The two other sureties are Tochukwu Uchendu and Emmanuel Shallom Ben, a Jewish high priest.
Justice Nyako had in a bench ruling on October 10, 2017, given the three sureties options of either producing Kanu in court, forfeiting the bail bond they signed, or go to jail if the IPOB leader failed to appear in court to face his trial.
The sureties had signed a bail bond of N100 million each to secure the release of Kanu on bail on April 25, 2017.
However, since the invasion of Kanu’s home in Abia State in September 2017, during a military operation code named, ‘Operation Python Dance II’, the embattled IPOB leader has not been seen.
The sureties and Kanu’s lawyer, Ifeanyi Ejiofor, have accused the Nigerian army of being responsible for Kanu’s disappearance, and have asked them to produce him in court.
When Kanu did not show up in court on February 20, 2018, Justice Nyako ordered Senator Abaribe and the two other sureties to produce him in court or forfeit the bail bond, or risk jail.
At a resumed sitting on Wednesday, Abaribe, Uchendu, and the Jewish high priest were in court but Kanu was yet conspicuously absent.
Making submissions, the prosecution counsel, Shuiabu Labaran, told the court that the business of the day was for the three sureties to show cause why they should not forfeit the bail bond or jailed for their failure to produce Kanu in court for him to face prosecution.
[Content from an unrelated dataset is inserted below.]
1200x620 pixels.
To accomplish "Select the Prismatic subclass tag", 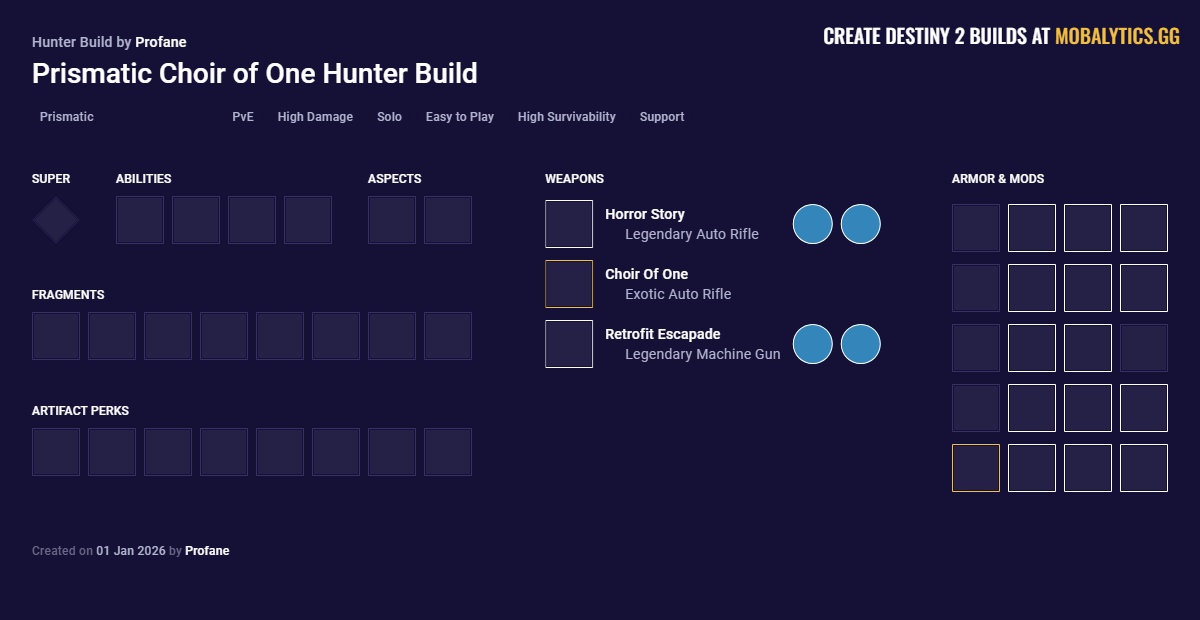I will [66, 117].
After Labaran’s submission, Chukwuma Umeh (SAN), counsel to Abaribe; Franklin Chude, representing Tochukwu Uchendu (2nd surety), and Alloy Ejimakor, representing Emmanuel Shallom Ben (3rd surety), all opposed the prosecution’s application for them to show cause.
Abaribe’s lawyer, in urging the court to discountenance the submission of the Federal Government’s lawyer, contended that the enroll order made on February 20, 2018, was not served on the sureties.
“My lord, the ruling of your lordship has not been served on us, and an order having not been served on a party cannot be used against the party,” Umeh argued.
Umeh insisted that the court must make an enroll order, which must be served on the sureties before they could be asked to show cause why they should not forfeit their bail bond or go to jail.
Counsel to the two other sureties all aligned themselves with the submission of Umeh.
Responding, the prosecution counsel argued that “justice cannot be sacrificed on the altar of technicality”.
Labaran pointed out that Abaribe’s lawyer had been in the matter since 2017, pursuant to which the court had given the three sureties time to “show cause”.
The prosecution disclosed that Umeh had filed an application as to why Abaribe could not produce Kanu in court.
On his part, the Federal Government’s lawyer said he had joined issues with Umeh sequel to the application.
“We have joined issues with the 1st surety on his application, but his sudden U-turn this afternoon is belated,” Labaran stated.
He, therefore, urged Justice Nyako to discountenance the line of argument of the sureties.
Having listened to all parties, the presiding judge made an enroll order that the sureties must produce Kanu in court, or forfeit the bail bond, or in the alternative, risk jail.
The court held that the prosecution must serve the enroll order on the sureties.
The matter was adjourned to June 26 for the sureties to come and show cause why they should not forfeit the bail bond or go to jail.